Я не рассказываю ей, что со мной попритчилось. Ведь дедушка только грозился донести на моих родителей, но пока еще не донес, а если про это узнает баба Майка, может, она пойдет доносить вместо дедушки. В том, что мои родители — детоубийцы, я ни минуты не сомневаюсь. Так сказал дедушка. А дедушка для меня все равно как бог. Я еще не догадываюсь, что передо мной не бог, а идол, с которого мало-помалу осыпается позолота.
— У меня корчи от страха! Пособи мне, баб Майка, — говорю я, не замечая, что лгу.
Еще когда мы жили в Серокамнице, у моего брата Тинхо были столбнячные судороги, и мать послала за бабой Майкой. Тогда они еще не успели поцапаться из-за лавки.
Баба Майка вынула брата из плетеной люльки, взяла на руки и принялась расхаживать с ним по швейной комнате взад-вперед, что-то пришептывая и приговаривая, после чего снова уложила ребенка в люльку:
— Как я буду ушедши, так и евоные судороги следом уйдут! — По ее словам и вышло.
Баба Майка кладет руку мне на лоб и пытливо заглядывает в глаза. Она гладит меня по лбу, и опять этот взгляд, который меня засасывает, и я медленно погружаюсь в него.
— Так чего у тебя, корчи, говоришь? — спрашивает Майка. — Вот в штаны ты со страху наклал, это точно.
Мне кажется, будто я сижу дома, а кто-то с улицы выкрикивает мне через окно эти гадкие слова. Потом какое-то время мне вообще ничего не кажется, потом баба Майка дует на меня и пришептывает, и я больше не думаю, что мои родители — детоубийцы. Меня так и подмывает убежать домой, очутиться под крышей родного дома, того самого, который всего лишь час назад казался мне таким ужасным.
Дома я поднимаюсь к дедушке. Дедушка сидит на скамейке, прижавшись поясницей к горячим изразцам печки. Я нарушаю его уединение:
— Наведайся к бабе Майке, она с тобой потолковать хотит.

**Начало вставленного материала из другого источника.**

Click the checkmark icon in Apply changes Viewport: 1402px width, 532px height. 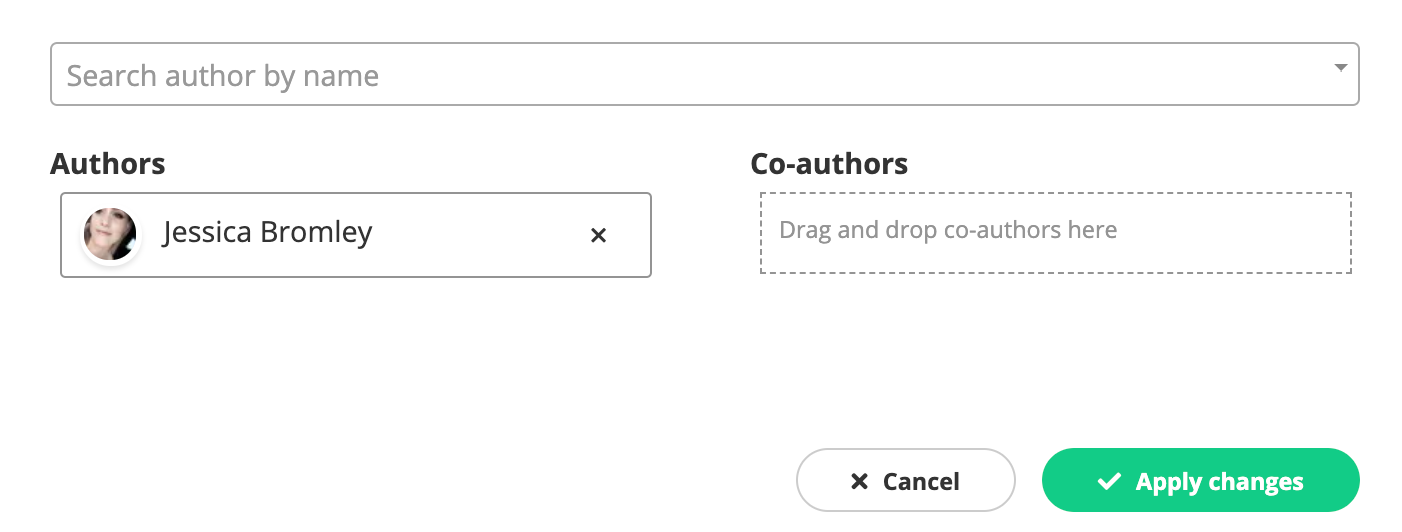pyautogui.click(x=1109, y=481)
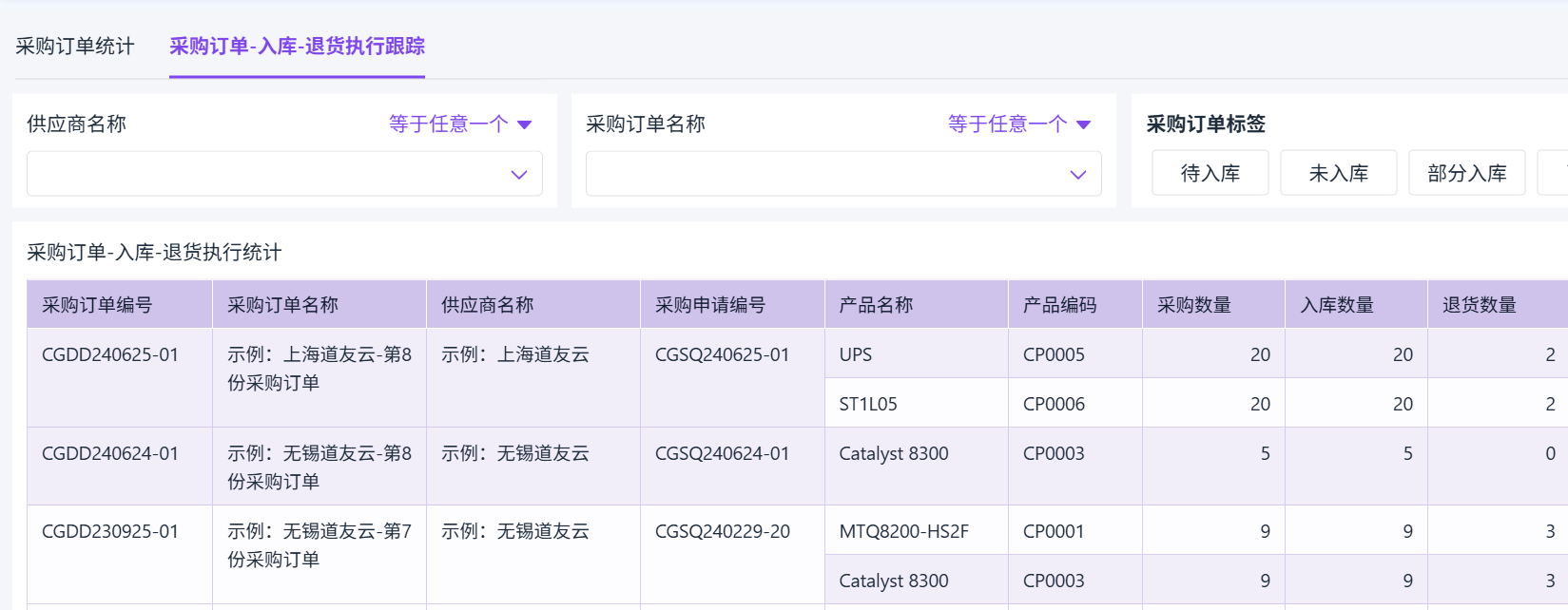Switch to the 采购订单统计 tab

click(x=75, y=47)
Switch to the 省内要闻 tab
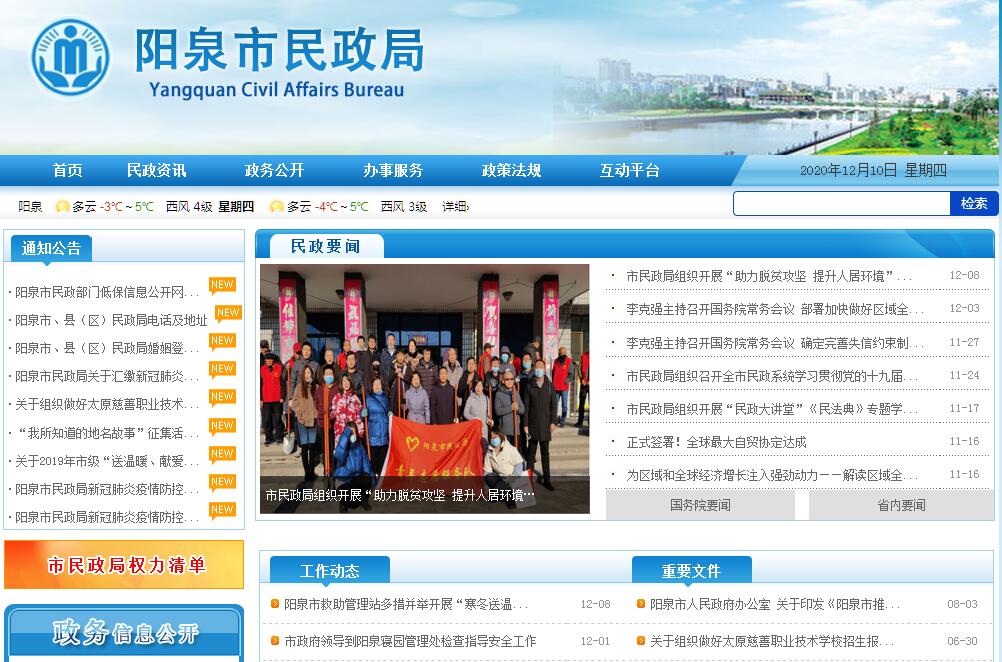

Я и по сей день глубоко убежден, что не своей волей проговорил эти слова, что они сами из меня сказались, поскольку до той минуты, когда я произнес их вслух, мне и невдомек было, чего хочет от дедушки баба Майка. Она вложила мне в голову свое пожелание. Наверное, она все-таки колдунья.
Дедушка так и взвивается:
— Как же, как же, прям счас побег!
— Еще она сказала, а коли-ежели ты не придешь, она за тобой черта пришлет!
Вот и эти слова произносит незнакомый вестник, которого баба Майка запустила мне в голову. Но дедушка и не собирается тащиться к бабе Майке в поле.
Несколько дней подряд я чувствую себя вполне сносно. Родители снова стали для меня тем, чем были прежде, я снова их сын, я делаю, что они велят, и разговариваю с ними.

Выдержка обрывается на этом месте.